» PROBLEM SET:
(1) In the patent claims, what five steps make up the method of claim 1?
(2) Can you reproduce the patent claims word for word, starting with "2. The method" and going on through "a second user."?

Start PASSAGE

Claims What is Claimed Is:
1. A computer-implemented method for inferring causal relationships, the method comprising: collecting user interaction data for a plurality of users, within a specified observation window, the collected data comprising a treatment observation for at least one user and an outcome observation for at least one user; allocating memory for a feature table, wherein a size the allocated memory is proportional to a number of features in the collected data; storing in the feature table feature-related values based on respective pre-treatment observation periods for each of the plurality of users; identifying a selected number of confounders from the feature table; and computing an effect of the treatment on the outcome using the selected confounders.
2. The method of claim 1, wherein the collected data comprises one or more events indicative of user action or one or more properties of user devices.
3. The method of claim 1, wherein storing feature-related values in the feature table comprises: partitioning the plurality of users into four cohort groups based on the treatment and the outcome; generating respective feature tables for each cohort; and concatenating the respective feature tables.
4. The method of claim 1, wherein the pre-treatment observation period for a first user is different from the pre-treatment observation for a second user.
5. The method of claim 1, wherein identifying the selected number of confounders comprises iteratively computing a mutual information measure between a feature and the outcome under a condition that the treatment and a previously selected set of confounders have occurred, wherein a number of iterations is one less than the selected number of confounders.
6. The method of claim 1, wherein computing the effect of the treatment on the outcome comprises: grouping the plurality of users into one or more groups, wherein all users in a particular group have identical values for the selected confounders.
7. The method of claim 1, wherein the treatment comprises a stimulus provided to one or more of the plurality of users or a particular action taken by one or more of the plurality of user.
8. The method of claim 1, wherein the collected data corresponds to user interaction with a webpage, a mobile app, or a user interface.
9. A non-transitory computer readable medium containing computer-readable instructions stored therein for causing a computer processor to perform operations comprising: collecting user interaction data for a plurality of users, within a specified observation window, the collected data comprising a treatment observation for at least one user and an outcome observation for at least one user; allocating memory for a feature table, wherein a size the allocated memory is proportional to a number of features in the collected data; storing in the feature table feature-related values based on respective pre-treatment observation periods for each of the plurality of users; identifying a selected number of confounders from the feature table; and computing an effect of the treatment on the outcome using the selected confounders.

End PASSAGE
Start DATA

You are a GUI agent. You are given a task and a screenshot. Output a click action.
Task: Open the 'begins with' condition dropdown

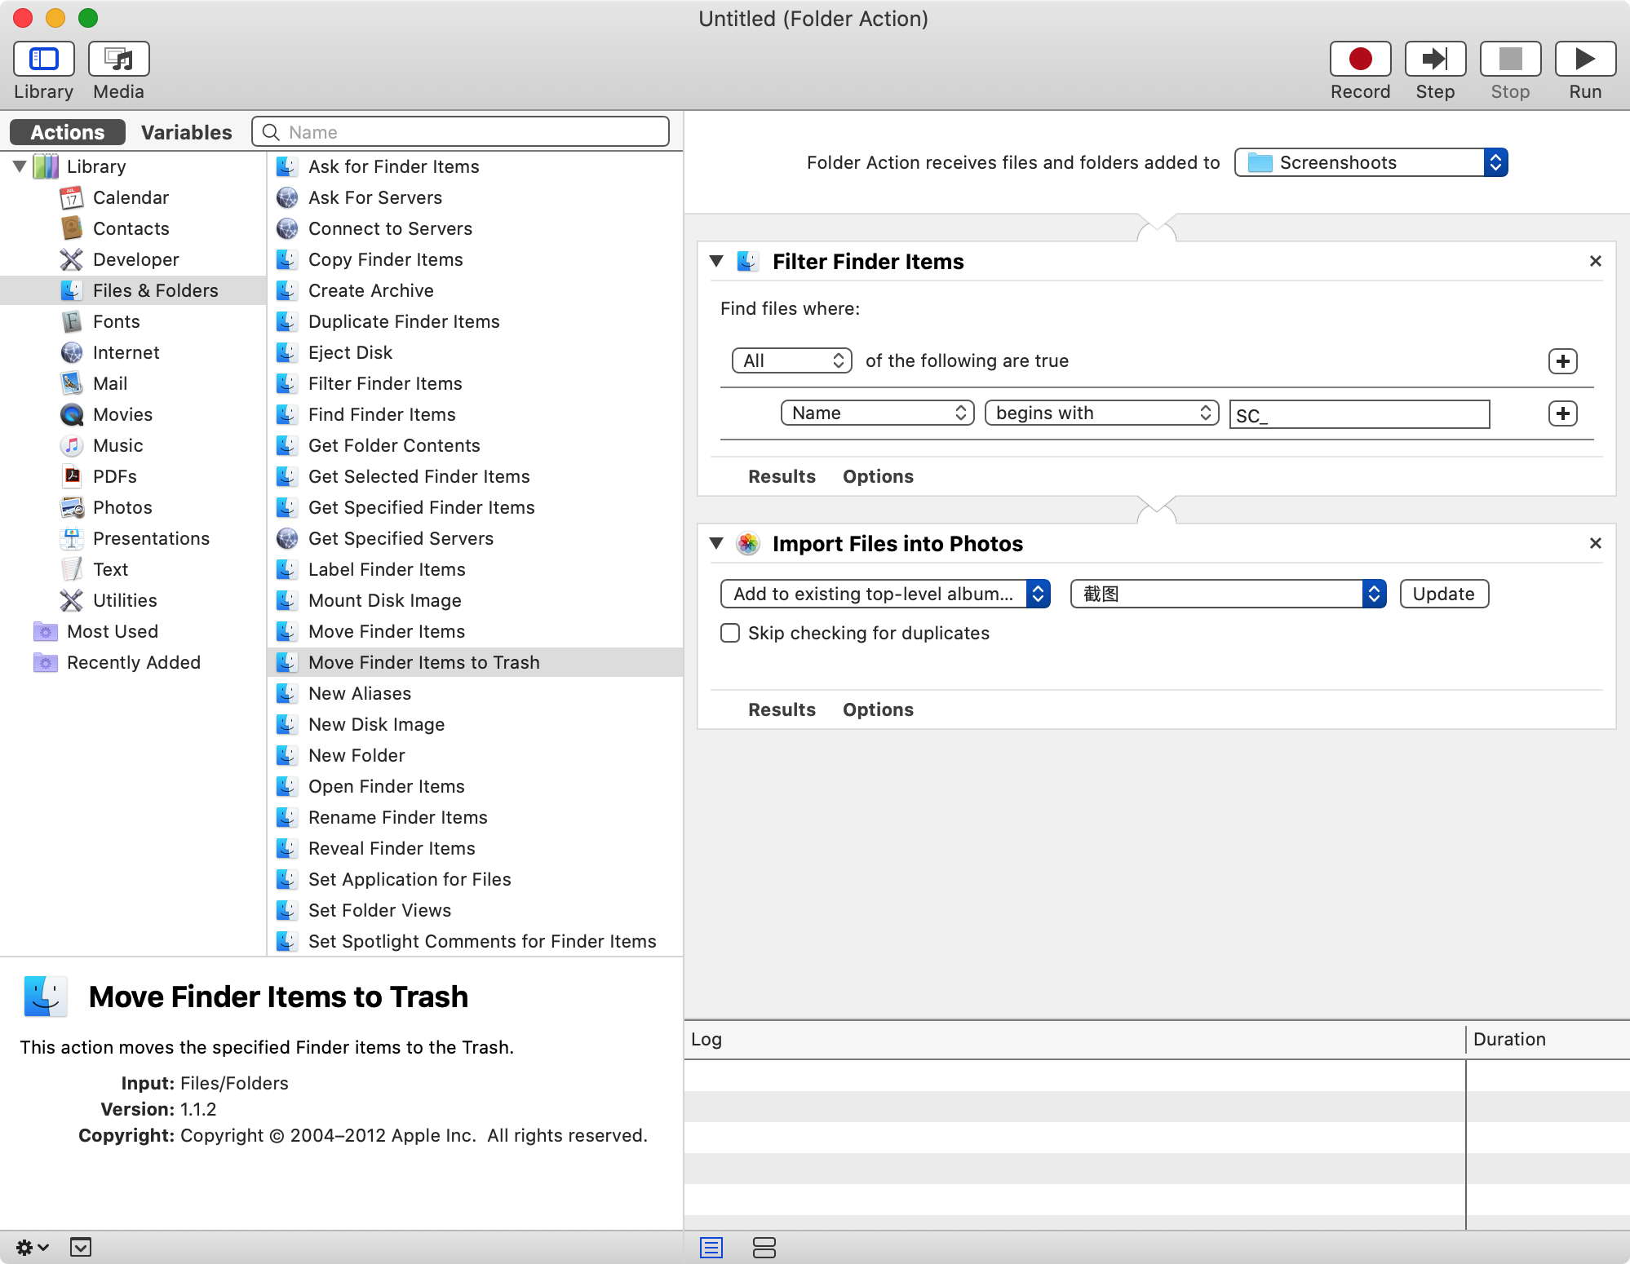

End DATA

» CORRECT ANSWERS:
(1)
1. Collecting user interaction data for a plurality of users within a specified observation window, the collected data comprising a treatment observation for at least one user and an outcome observation for at least one user
2. Allocating memory for a feature table, with the size of the allocated memory proportional to the number of features in the collected data
3. Storing in the feature table feature-related values based on respective pre-treatment observation periods for each of the plurality of users
4. Identifying a selected number of confounders from the feature table
5. Computing an effect of the treatment on the outcome using the selected confounders

(2)
2. The method of claim 1, wherein the collected data comprises one or more events indicative of user action or one or more properties of user devices.
3. The method of claim 1, wherein storing feature-related values in the feature table comprises: partitioning the plurality of users into four cohort groups based on the treatment and the outcome; generating respective feature tables for each cohort; and concatenating the respective feature tables.
4. The method of claim 1, wherein the pre-treatment observation period for a first user is different from the pre-treatment observation for a second user.